__REQUIRED WORK__.
Report every line of the material that contains the string "word".

__SUPPLIED RECORDS__.

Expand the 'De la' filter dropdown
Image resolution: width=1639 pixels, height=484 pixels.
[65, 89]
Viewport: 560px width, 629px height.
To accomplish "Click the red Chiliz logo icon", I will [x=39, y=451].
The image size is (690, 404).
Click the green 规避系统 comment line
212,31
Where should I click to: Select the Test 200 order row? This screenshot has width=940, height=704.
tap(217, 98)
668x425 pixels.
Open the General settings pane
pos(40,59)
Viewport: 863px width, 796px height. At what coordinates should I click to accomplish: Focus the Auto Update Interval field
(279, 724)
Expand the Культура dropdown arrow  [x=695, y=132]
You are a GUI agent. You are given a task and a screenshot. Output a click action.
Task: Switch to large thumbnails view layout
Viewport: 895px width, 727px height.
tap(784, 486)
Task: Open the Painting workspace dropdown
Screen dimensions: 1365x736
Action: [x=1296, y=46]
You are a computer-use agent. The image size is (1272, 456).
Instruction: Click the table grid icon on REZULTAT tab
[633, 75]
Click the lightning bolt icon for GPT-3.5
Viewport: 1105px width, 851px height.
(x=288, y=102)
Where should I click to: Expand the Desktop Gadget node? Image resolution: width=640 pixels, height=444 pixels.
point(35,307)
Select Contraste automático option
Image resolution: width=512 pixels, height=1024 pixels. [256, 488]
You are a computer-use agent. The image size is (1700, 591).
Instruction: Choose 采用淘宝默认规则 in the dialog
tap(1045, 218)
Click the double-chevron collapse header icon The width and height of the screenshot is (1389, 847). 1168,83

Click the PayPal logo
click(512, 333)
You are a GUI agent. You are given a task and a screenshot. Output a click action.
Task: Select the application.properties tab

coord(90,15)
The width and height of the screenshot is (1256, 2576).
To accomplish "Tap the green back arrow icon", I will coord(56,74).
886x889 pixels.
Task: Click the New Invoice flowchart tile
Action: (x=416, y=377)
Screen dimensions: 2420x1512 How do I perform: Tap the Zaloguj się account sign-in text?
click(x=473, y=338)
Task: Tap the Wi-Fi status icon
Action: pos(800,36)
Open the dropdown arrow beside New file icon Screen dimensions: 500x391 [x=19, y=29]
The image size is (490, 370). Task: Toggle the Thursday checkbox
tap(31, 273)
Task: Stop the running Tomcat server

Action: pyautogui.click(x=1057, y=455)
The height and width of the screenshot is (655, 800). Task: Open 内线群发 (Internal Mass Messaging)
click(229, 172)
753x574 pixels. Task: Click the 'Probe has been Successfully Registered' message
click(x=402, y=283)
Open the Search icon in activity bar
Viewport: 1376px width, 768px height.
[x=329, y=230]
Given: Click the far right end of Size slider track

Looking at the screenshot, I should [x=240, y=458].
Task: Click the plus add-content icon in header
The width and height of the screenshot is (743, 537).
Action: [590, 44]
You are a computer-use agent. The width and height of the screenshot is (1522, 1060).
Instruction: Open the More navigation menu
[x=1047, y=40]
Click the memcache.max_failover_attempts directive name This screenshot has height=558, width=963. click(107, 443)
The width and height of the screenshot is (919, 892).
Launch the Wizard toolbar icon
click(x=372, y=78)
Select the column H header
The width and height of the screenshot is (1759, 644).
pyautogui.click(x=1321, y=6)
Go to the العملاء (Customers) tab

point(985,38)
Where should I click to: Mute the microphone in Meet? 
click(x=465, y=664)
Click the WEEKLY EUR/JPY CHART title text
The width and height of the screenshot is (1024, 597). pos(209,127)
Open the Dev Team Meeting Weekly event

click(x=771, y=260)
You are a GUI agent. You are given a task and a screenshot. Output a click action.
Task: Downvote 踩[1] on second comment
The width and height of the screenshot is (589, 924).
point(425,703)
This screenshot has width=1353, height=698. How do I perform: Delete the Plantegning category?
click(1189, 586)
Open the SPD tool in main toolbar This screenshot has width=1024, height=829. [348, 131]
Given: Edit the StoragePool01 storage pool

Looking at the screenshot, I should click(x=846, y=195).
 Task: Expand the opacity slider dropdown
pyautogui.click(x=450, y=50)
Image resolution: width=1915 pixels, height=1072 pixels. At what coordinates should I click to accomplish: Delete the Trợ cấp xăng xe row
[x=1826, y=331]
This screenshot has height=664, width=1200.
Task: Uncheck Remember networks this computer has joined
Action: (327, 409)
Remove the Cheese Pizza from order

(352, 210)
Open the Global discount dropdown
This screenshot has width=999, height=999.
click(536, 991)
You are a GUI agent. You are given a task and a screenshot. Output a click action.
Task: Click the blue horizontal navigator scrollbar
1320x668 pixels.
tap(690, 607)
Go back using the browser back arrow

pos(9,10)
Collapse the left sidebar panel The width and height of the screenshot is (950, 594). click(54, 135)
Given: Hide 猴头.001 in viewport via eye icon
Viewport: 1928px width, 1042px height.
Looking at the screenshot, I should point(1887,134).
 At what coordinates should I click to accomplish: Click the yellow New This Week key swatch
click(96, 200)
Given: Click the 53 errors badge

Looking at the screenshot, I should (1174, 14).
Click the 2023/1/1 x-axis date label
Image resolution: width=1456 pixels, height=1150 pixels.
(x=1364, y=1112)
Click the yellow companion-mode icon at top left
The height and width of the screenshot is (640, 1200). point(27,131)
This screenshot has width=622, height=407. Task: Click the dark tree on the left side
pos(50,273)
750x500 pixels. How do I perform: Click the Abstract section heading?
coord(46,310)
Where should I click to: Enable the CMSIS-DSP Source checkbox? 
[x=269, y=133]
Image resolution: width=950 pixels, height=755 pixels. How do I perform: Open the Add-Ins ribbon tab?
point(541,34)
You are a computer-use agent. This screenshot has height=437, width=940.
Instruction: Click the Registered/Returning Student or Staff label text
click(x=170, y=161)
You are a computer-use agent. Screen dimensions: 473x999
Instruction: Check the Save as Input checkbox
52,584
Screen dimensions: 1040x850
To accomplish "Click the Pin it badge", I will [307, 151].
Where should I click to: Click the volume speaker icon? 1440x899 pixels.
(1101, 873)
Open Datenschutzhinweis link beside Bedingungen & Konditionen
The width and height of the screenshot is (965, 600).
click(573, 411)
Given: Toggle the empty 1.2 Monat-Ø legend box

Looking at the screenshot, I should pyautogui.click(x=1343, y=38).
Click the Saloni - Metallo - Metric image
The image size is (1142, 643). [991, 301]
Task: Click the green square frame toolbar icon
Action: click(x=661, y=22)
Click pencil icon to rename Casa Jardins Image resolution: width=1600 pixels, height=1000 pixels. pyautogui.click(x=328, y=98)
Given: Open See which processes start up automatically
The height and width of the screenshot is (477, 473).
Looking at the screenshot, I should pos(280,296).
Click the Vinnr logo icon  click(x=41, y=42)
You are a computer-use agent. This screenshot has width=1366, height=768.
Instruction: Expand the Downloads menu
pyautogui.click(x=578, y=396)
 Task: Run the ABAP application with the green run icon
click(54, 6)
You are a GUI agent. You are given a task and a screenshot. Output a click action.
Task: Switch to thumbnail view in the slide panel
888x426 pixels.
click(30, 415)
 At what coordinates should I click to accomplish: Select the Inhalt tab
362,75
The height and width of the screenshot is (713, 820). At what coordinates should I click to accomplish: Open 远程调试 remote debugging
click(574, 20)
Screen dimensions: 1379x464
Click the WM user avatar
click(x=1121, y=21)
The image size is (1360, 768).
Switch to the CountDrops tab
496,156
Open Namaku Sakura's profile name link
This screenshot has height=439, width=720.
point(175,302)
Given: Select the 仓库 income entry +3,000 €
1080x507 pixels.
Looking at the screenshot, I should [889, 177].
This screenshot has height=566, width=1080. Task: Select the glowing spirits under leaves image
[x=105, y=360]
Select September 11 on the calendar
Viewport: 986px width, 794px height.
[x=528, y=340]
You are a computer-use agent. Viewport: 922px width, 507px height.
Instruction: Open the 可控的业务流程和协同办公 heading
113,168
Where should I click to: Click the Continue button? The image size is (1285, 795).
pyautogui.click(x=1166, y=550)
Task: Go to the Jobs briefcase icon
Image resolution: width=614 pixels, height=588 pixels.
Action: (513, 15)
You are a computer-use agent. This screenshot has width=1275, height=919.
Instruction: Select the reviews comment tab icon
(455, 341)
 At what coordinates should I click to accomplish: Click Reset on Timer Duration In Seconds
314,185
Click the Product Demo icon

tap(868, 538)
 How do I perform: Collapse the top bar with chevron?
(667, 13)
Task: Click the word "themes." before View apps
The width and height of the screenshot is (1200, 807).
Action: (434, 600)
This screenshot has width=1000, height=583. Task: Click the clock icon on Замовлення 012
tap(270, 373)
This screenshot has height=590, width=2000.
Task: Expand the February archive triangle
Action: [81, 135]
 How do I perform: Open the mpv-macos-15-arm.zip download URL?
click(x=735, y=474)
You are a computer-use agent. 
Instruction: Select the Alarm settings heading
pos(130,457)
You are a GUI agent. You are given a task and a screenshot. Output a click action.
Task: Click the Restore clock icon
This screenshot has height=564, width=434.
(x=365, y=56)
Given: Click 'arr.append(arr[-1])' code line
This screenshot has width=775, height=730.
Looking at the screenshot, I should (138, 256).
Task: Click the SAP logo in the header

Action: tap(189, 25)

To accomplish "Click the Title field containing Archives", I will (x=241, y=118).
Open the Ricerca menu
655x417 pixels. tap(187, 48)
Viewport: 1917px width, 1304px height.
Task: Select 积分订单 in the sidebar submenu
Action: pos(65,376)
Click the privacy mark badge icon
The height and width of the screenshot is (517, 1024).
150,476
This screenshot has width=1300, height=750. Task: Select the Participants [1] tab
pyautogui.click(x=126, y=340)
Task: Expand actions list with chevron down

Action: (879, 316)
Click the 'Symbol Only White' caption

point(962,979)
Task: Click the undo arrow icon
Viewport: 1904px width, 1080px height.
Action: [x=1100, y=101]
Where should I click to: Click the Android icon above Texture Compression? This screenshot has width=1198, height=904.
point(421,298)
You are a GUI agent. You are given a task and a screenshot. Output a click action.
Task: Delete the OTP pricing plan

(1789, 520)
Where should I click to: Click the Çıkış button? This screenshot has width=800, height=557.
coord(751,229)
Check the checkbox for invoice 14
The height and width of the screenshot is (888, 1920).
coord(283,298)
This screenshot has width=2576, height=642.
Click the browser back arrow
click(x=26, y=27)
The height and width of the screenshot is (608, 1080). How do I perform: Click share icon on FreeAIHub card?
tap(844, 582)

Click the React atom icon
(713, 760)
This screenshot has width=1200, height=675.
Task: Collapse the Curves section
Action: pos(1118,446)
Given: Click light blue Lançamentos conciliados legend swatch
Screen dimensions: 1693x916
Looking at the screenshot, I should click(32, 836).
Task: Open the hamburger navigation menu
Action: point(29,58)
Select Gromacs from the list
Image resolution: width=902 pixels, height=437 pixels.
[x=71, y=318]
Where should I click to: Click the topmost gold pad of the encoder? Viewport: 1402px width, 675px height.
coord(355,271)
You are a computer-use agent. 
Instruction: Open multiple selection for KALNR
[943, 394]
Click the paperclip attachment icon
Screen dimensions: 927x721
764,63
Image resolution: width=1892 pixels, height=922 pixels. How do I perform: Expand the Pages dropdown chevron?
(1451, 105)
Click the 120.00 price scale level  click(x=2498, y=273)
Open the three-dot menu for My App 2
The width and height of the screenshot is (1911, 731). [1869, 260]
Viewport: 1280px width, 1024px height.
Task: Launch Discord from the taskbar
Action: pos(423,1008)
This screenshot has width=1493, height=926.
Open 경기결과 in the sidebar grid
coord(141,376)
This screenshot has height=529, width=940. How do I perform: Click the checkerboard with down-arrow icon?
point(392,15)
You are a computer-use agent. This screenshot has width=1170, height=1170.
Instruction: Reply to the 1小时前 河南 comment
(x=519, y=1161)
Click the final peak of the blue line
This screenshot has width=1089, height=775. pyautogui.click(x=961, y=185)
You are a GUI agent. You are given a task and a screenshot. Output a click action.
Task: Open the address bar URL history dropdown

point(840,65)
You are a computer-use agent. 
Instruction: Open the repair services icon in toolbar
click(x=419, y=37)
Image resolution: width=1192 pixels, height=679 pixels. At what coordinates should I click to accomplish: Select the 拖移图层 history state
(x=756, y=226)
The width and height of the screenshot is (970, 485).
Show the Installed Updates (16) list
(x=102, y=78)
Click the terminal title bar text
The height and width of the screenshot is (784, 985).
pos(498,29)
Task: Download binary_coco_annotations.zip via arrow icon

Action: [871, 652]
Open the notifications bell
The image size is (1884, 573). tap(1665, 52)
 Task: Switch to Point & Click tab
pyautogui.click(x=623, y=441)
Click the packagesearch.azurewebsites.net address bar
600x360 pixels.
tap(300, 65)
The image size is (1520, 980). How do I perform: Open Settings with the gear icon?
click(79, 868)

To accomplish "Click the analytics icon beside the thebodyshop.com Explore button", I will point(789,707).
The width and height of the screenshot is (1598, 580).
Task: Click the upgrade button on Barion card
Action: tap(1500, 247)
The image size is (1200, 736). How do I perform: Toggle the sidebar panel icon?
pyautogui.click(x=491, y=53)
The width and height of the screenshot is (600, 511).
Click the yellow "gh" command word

__EXERCISE RESULT__.
Task: Click the word "themes." before View apps
Click the yellow "gh" command word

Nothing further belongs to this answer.